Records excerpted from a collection
---------------

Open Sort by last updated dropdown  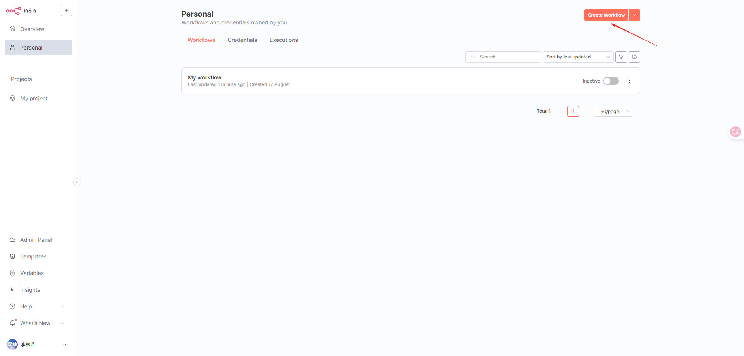point(578,57)
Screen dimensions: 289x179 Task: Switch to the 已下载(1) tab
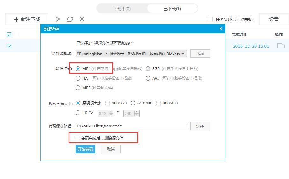point(172,9)
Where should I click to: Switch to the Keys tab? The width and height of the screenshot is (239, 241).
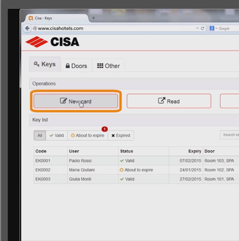(45, 64)
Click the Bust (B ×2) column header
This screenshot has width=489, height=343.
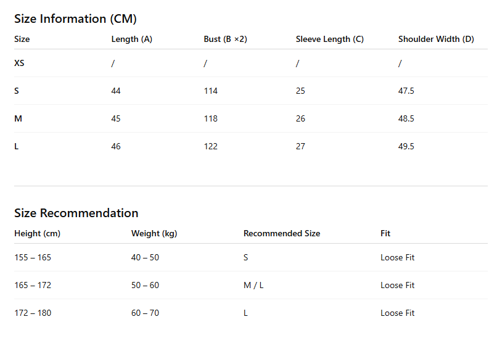pyautogui.click(x=225, y=39)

---------------

Exercise brief
Output, exactly and with no pictures, every line from the one that contains "Where should I" through the final line of the entries.

Exercise output
Where should I click to: Switch to the Keys tab? The width and height of the screenshot is (239, 241).
(45, 64)
Click the Bust (B ×2) column header
This screenshot has width=489, height=343.
pyautogui.click(x=225, y=39)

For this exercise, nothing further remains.